For years, European metasearch flight booking engine WhichAirline.com has struggled to gain traction with users, experimenting with interface tweaks like open-date search and marketing strategies like spreading cute infographics around the social web.
GIven that flight metasearch is a crowded market—with Skyscanner, CheapFlights and Momondoleading in Europe—WhichAirline has had to settle for facilitating about 11,000 bookings a year.
Now the Czech startup is hoping that a Hipmunk-style visual flight search interface will catapult it ahead.
Yesterday, the company, which is headquartered in Brno, Czech Republic, officially launched the complete overhaul of its interface.
Now when users search for flights, they see a limited number results (usually between 3 and 10 results) and they must click a button if they want to see more results.
Visual graphs allow users to instantly see which flights are direct and compare flight duration and stopovers for those which are not.
WhichBudget orders results by price to duration ratio.
The company says it include virtually all of the low cost carriers, including Ryanair and Wizz Air.
Noticeably similar interface
We asked WhichAirline for their thoughts on Hipmunk, a startup that popularized graph-based flight search and the concept of only showing a few flights rather than pages and pages of listings of often duplicate and unattractive flights.
We received this response from marketing director Petra Vaškových:

As for Hipmunk - we really like the same idea - to use graphs to find the best flights and use visual interface.

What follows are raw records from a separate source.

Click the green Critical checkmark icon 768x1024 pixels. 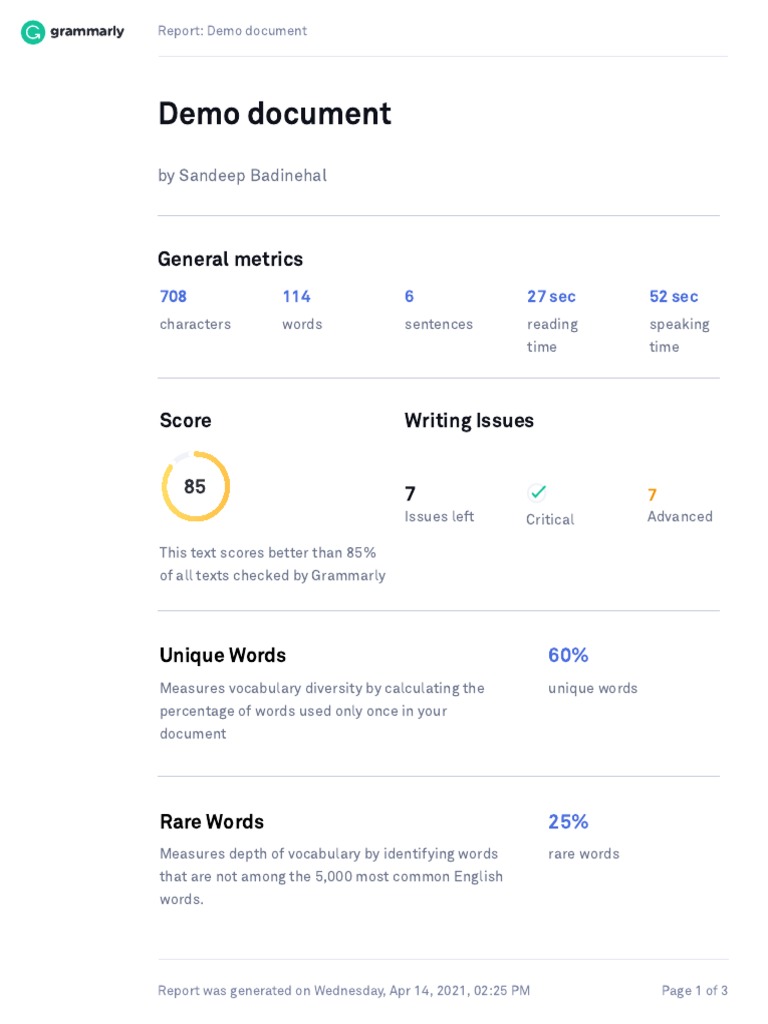click(x=537, y=492)
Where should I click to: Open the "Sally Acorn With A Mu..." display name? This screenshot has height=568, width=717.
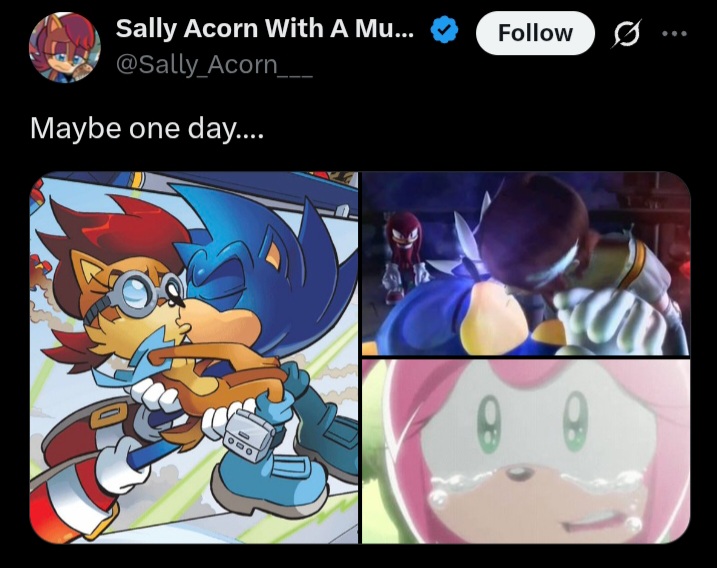(x=265, y=28)
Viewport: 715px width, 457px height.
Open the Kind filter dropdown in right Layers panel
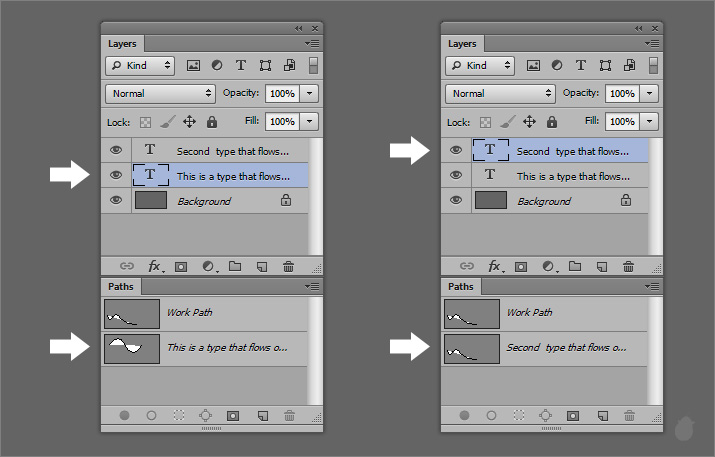click(479, 65)
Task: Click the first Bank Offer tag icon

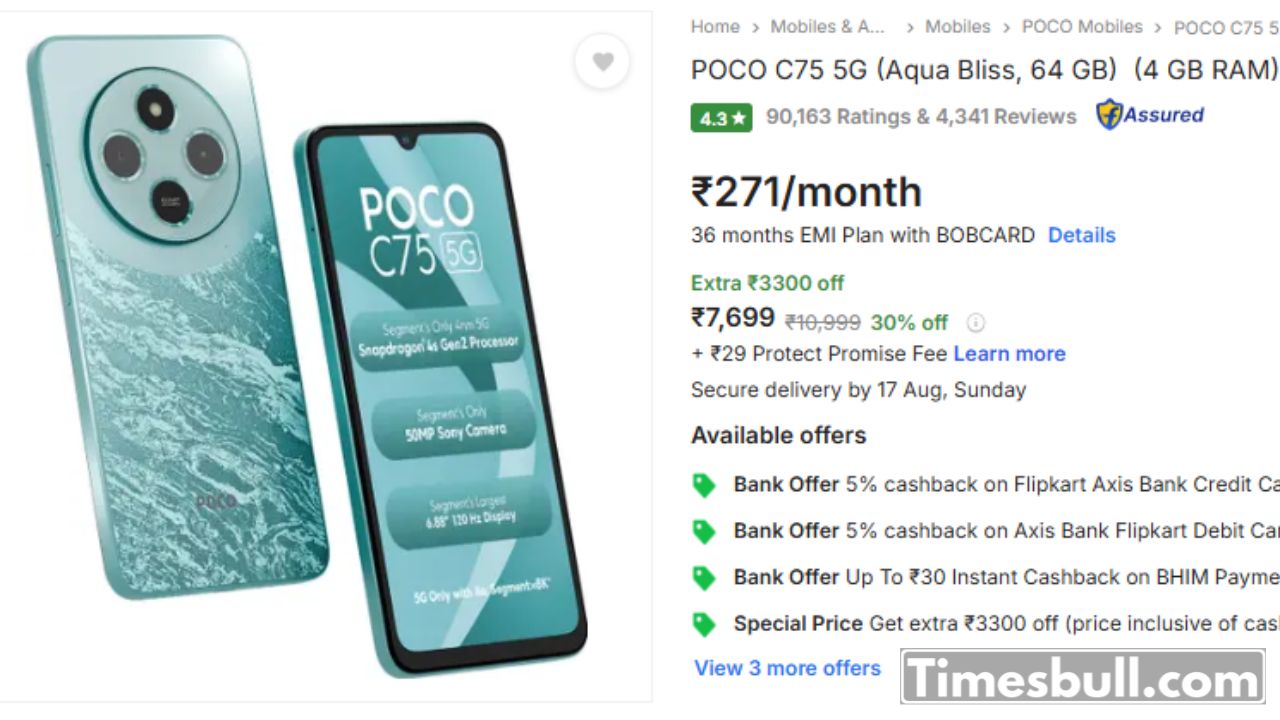Action: pyautogui.click(x=704, y=485)
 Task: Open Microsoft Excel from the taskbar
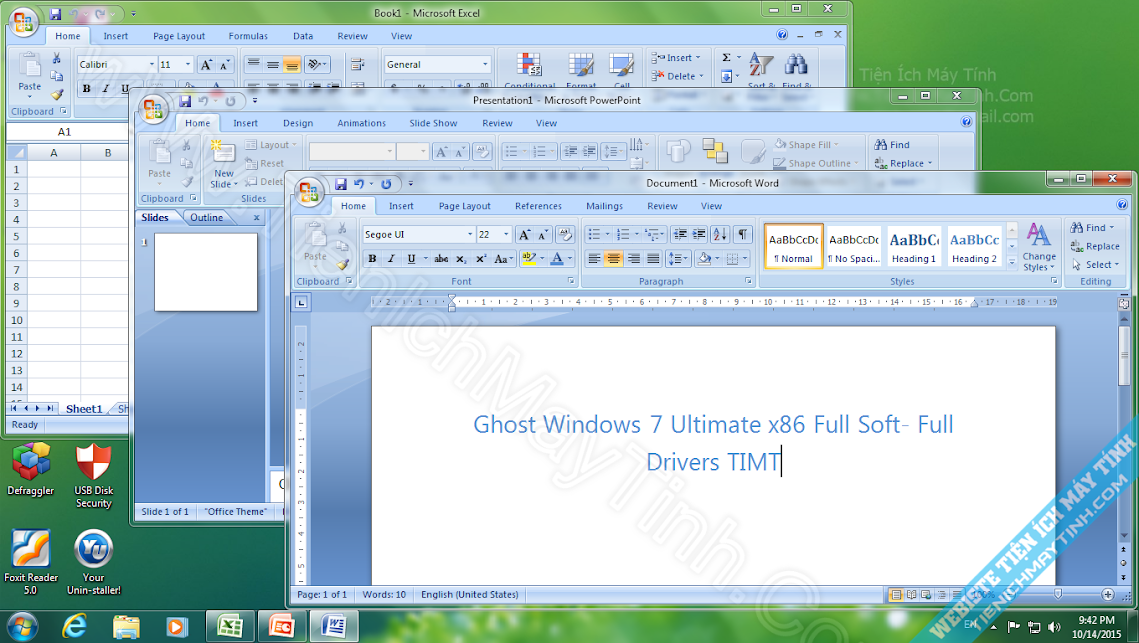(229, 625)
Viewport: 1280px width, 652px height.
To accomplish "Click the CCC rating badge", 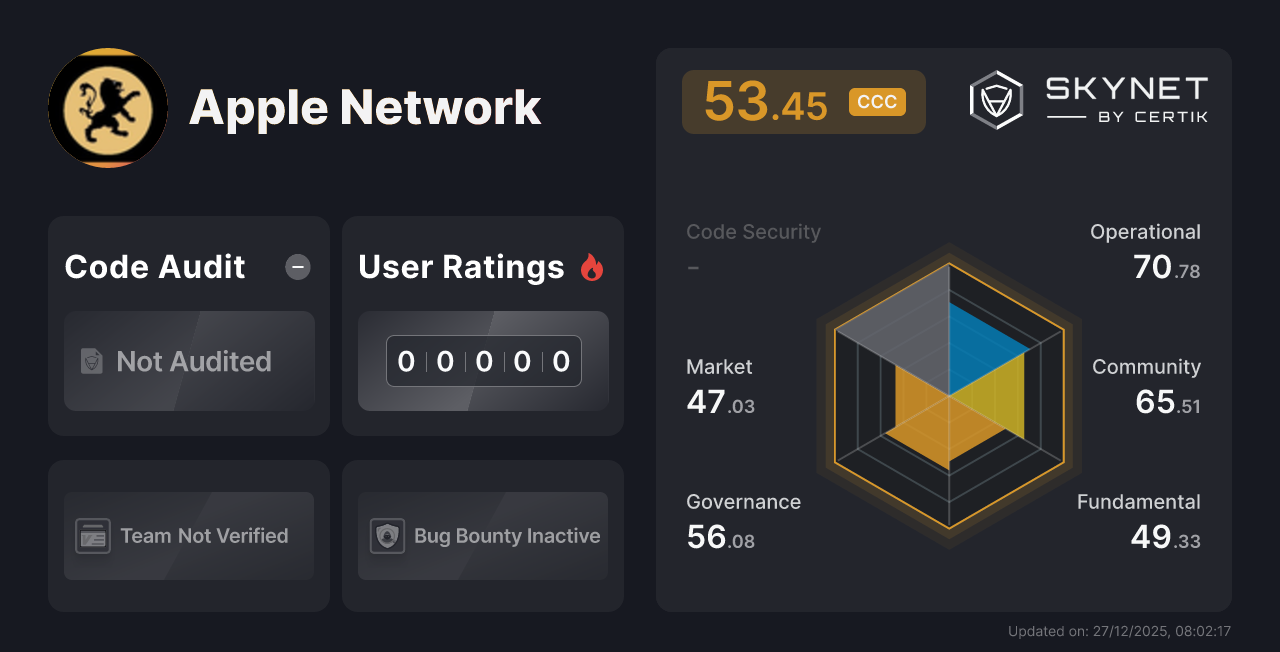I will click(877, 101).
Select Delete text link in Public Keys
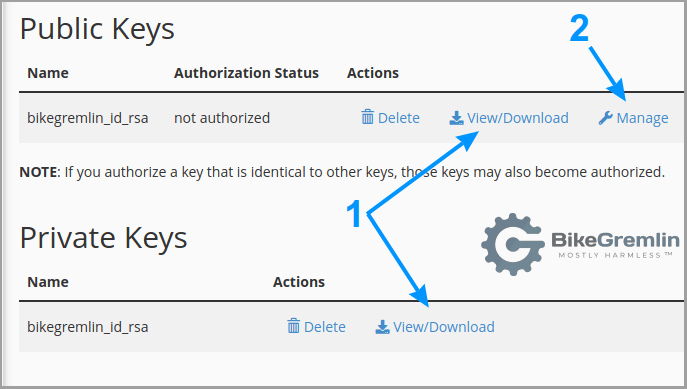This screenshot has height=389, width=687. pyautogui.click(x=399, y=118)
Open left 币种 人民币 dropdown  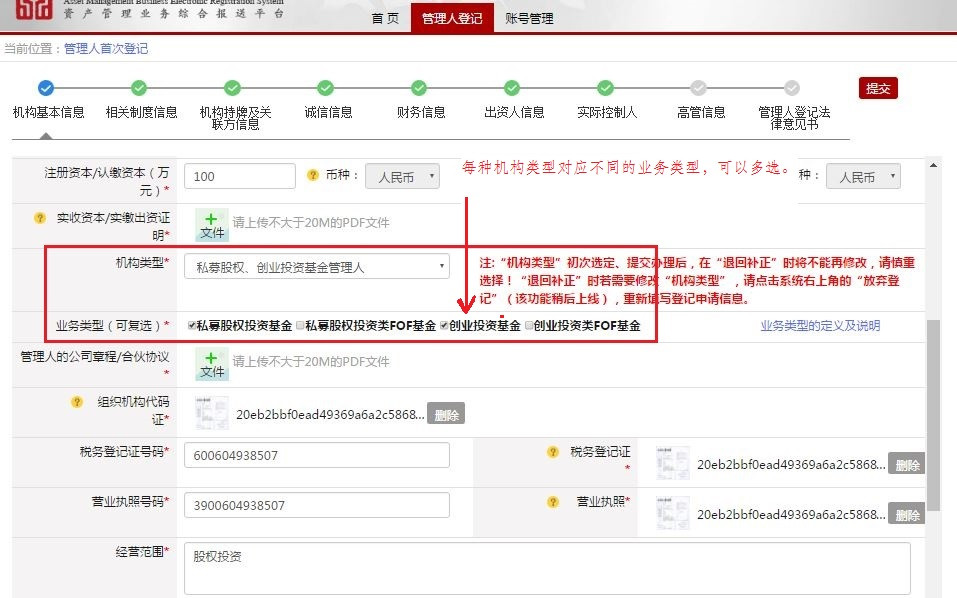tap(402, 177)
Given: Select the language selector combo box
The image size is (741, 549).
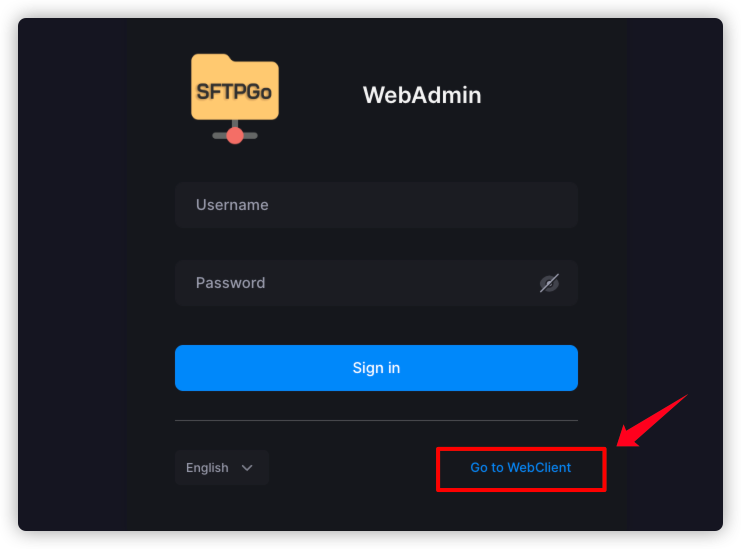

However, Hipmunk seems a bit difficult to understand at first glance according to us - there are too many little graphs and as they are located according to the departure time it is also hard to compare the duration quickly.
At WhichAirline.com you can compare the duration immediately.
We also try to make the choice as easy as possible - so by default you only get the best results (on average, 5-10 depending on route).
Nobody is going to choose a $1,000 flight if there is a $100 alternative. We divide the results into several different groups and by default only show a handful of the best results - it is much easier to choose from those that we preselect for you.
Moreover, we also offer to search for flights without dates. It can be surprising but there are many people that are looking for the list of companies that operate selected route without dates.
In flight details we also show the checked baggage allowance which can be quite handy if you don't know that you have to pay for a checked baggage when travelling with specific airline.
You be the judge
Is Which Airline a re-skin of a concept originated in California? In other words, is it a Czech Hipmunk?
Or is WhichAirline actually solving problems unique to Europe, having studied competitors like Hipmunk to see what had worked for them and what didn't and then adjusting those lessons to its local markets?
The answers to these questions may be in the eye of the beholder. But one thing is certain: Unless WhichBudget funds a marketing campaign or word-of-mouth effort that to promotes their service to new users, none of the changes matter.
It could learn some marketing-related lessons from Hipmunk, which has been quite effective at getting the US tech press talking about it, and has hired a PR pro to help full time.
The California startup is also rumored to have spent loads of money to improve the chances that using search engines for flight information might try their site.
In fact, WhichBudget and Hipmunk both have something in common: Once they get customers in the door to book flights, they each have to find a way to sell them other things which will actually be profitable, because commissions on flights are a low-margin proposition.
In the past six month, Hipmunk has experimented with paid services for businesses and a revamped hotel search tool. (It is focusing on hotels because hotel chains generally offer higher commissions to metasearch companies than airlines do for flights.)
Will WhichAirline learn similar lessons?